The site of the library is situated at a corner of the residential area which consists of 20 to 30 storey standard apartment typology found in Seoul. Struck by the repetitive language of straight extrusions and mass multiplication of rectangular blocks of the ‘sameness’, we wanted to take the opportunity to provide a building which reflects the surrounding yet bring liveliness to the monotonous architecture of the surroundings.
Taking the cue from the language of the surroundings, the exterior of the library is derived from simple stacking of box shape volumes with rhythmical variations. We were interested in the loose structuralism of stacked boxes and its inherent incompleteness. Although the repetition of boxes are monotonous, the impreciseness of loosely stacked boxes have the temporal appeal to it as if one can always dismantle and reassemble in different ways.
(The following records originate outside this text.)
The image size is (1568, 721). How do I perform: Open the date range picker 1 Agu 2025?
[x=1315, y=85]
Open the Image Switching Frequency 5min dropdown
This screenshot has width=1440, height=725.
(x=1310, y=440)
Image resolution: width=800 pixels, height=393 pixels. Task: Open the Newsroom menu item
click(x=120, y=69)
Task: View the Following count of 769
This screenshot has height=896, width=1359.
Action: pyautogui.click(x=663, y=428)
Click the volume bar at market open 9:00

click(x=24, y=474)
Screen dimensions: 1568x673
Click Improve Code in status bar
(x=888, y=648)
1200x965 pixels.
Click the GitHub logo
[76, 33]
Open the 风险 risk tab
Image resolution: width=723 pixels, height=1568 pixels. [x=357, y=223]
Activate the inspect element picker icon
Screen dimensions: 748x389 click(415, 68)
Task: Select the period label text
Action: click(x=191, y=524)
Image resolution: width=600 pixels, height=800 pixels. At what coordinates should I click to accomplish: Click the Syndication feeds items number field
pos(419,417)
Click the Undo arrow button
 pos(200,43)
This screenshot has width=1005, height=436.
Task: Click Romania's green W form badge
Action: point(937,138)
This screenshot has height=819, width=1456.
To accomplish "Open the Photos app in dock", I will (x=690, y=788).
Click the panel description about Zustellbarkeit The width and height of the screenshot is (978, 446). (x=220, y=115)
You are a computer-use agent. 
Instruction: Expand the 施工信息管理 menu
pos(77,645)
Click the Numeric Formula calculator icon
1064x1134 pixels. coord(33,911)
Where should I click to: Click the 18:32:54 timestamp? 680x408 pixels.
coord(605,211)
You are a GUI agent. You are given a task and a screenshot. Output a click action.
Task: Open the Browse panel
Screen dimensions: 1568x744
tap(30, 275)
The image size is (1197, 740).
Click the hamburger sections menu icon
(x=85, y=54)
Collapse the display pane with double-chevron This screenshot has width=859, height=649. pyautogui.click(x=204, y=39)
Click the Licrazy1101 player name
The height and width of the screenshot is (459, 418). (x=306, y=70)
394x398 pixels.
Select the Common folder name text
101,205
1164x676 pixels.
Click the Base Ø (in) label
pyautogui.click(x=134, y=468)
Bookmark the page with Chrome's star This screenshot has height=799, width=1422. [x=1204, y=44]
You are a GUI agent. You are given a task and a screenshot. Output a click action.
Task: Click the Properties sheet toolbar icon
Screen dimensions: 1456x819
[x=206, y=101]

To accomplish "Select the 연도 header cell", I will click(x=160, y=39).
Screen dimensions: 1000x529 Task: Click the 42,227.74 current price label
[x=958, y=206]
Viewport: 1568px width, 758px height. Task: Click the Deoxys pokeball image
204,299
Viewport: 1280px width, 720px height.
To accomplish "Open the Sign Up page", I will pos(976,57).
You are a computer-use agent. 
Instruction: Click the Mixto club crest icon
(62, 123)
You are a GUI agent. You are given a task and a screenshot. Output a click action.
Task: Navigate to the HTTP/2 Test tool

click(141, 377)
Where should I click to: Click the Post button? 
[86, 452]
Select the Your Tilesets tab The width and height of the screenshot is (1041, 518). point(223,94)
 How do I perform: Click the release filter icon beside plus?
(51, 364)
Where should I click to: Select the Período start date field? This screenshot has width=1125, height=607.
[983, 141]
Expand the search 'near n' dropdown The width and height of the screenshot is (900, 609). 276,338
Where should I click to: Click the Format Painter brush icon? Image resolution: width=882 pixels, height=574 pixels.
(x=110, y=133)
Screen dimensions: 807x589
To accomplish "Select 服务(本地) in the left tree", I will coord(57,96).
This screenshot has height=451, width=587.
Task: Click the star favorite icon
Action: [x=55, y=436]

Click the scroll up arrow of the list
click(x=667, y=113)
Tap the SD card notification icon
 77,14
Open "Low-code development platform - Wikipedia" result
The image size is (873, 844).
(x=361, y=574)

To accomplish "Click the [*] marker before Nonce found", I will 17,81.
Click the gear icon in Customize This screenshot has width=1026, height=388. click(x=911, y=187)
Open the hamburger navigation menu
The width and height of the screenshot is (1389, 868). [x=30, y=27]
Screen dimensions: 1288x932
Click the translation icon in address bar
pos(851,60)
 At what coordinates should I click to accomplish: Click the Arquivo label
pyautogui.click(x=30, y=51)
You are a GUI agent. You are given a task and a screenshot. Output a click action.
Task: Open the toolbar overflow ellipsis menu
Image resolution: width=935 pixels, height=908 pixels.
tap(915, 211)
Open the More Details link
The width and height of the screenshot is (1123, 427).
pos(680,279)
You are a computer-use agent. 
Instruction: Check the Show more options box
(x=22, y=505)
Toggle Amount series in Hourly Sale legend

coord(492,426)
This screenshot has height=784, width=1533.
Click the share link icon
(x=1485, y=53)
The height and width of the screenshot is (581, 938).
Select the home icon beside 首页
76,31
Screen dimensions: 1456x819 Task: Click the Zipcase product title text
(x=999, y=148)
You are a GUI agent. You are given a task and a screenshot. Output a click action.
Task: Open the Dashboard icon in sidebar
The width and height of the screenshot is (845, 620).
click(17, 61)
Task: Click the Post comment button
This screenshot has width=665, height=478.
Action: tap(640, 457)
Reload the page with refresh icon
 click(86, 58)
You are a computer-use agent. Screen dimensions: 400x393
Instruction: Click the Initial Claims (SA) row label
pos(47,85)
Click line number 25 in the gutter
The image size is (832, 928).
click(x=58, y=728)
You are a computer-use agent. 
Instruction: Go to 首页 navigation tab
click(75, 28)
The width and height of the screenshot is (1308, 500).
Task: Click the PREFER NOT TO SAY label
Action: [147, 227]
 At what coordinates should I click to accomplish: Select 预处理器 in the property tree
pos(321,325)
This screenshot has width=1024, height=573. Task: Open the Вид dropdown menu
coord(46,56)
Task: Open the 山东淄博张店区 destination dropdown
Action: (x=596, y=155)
And we wanted to use this temporality of this particular formation as a contextual linkage as well as an analogy to the contemporary requirement of a library which is no longer a static archive facility of the past where information is organised and stored for on demand retrieval, but rather an institution facilitate loose assemblage of collective information ‘pulled-in’ from multiple and volatile formats and sources which can be constantly re-organized according to the fast changing structure of new information. Therefore flexibility within a loose framework became the key concept of this project. We wanted the exterior of the building to have a certain order constituted by the simple elements of boxes and gaps between each boxes at the same time allowing variations within each elements so that the overall composition could exists somewhere between the order and the randomness. This suspension between the order and the randomness within the stack have created interesting three dimensionality of facades which is then translated into parts of the interior spaces as windows, lightings and also part of the furnishing inside.
The overall massing consists of two main volumes separated by a courtyard. These two volumes create frontages to the two streets that they are facing and provide functional division between reading rooms and offices and conference facilities. The ground floor is provided with retail units to reinforce the public use of the central courtyard. The roof is also utilized as public roof garden, where visitors can access, providing spaces for reading, or small gatherings as well as being an area for resting.